The last time his beloved outfit “toured in earnest” was the best part of two decades ago, he says.

The jaunt supported Tilt, a more dance-orientated album featuring collaborations with Stephen Jones aka Baby Bird and Terry Hall of The Specials and Fun Boy Three.

Tilt isn’t the most recent Lightning Seeds album.

Record company Sony released a collection of songs in 2009 under the title Four Winds, but Broudie didn’t take the record on tour.

“I always feel like that one doesn’t count,” Broudie says of Four Winds.

“Even though I love some of the songs on that record, I don’t really like the way the album turned out, so I didn’t want to tour it.”

The producer-musician intended Four Winds as a relatively mellow, stripped down affair in the vein of Tales Told, a record released in 2004 under his own name.

Sony wanted more hits to match the likes of Lucky You, Sense, Sugar Coated Iceberg and The Life Of Riley; upbeat, infectious hits which crossed over from the indie periphery into the mainstream to be 1990s staples of radio and TV – especially football coverage.

In 1996 the Football Association commissioned Broudie to write a song for the English team’s efforts at Euro ‘96.

The songwriter agreed on condition of the participation of comics Frank Skinner and David Baddiel, then hosts of BBC2’s Fantasy Football League.

To this day, underdog chant-a-long Three Lions is the only song to have hit the UK top spot four times with the same artists: twice in 1996, once in 1998 and again last year during the World Cup in Russia.

Back in the 2000s, record execs wanted a bit more of that: something more produced, something more Lightning Seeds.

But by then Broudie had resumed his acclaimed production work, lending a hand to sparky garage trio The Subways and a new generation of bands from the Liverpool scene such as The Coral and The Zutons.

“I just didn’t feel like the guy from The Lightning Seeds in a while,” says Broudie, noting that he felt “wounded” by his treatment over Four Winds.

“That experience made me unsure whether I wanted to do it any more. At the time too there was a lot of turmoil in my personal life. Lightning Seeds songs always had a certain positive energy to them. Though they’re really a bit miserable, they have this positive feeling to them. But the songs I was writing then didn’t have that feeling.”

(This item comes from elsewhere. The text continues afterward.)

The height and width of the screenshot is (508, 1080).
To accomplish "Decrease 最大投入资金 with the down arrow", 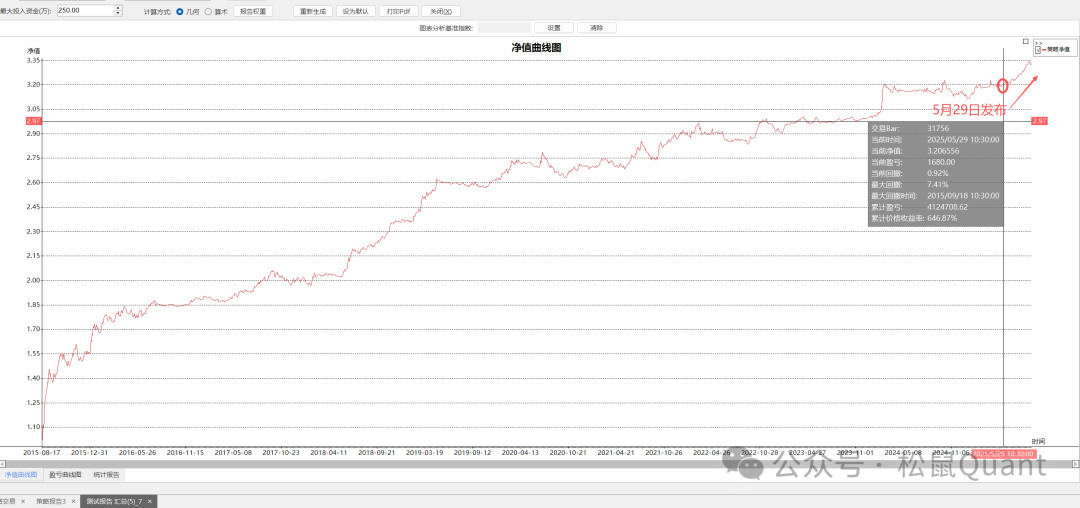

The guy from The Lightning Seeds is back, says Broudie, now a youthful 61.

This Summer Sessions gig with two-tone godfathers Madness is the start of a new chapter, he says.

Next month sees the 25th anniversary reissue of Jollification, the 1994 album which spawned flawless hits such as Lucky You, Marvellous, Change and Perfect.

A tour will follow in March, when The Lightning Seeds play a date at Glasgow’s St Luke’s.

By that time, a brand new record will be on the horizon too.

“I’ve kind of breathed life back into the whole thing,” says Broudie, picking out a melody on his guitar. “I haven’t really wanted to do an album until now, but I’ve got a load of songs that I really like and things are in the process of being recorded.

These songs feel like me, and though it doesn’t feel like stepping back in time, whatever ingredients you seem to need to make a Lightning Seeds album, they are in there.”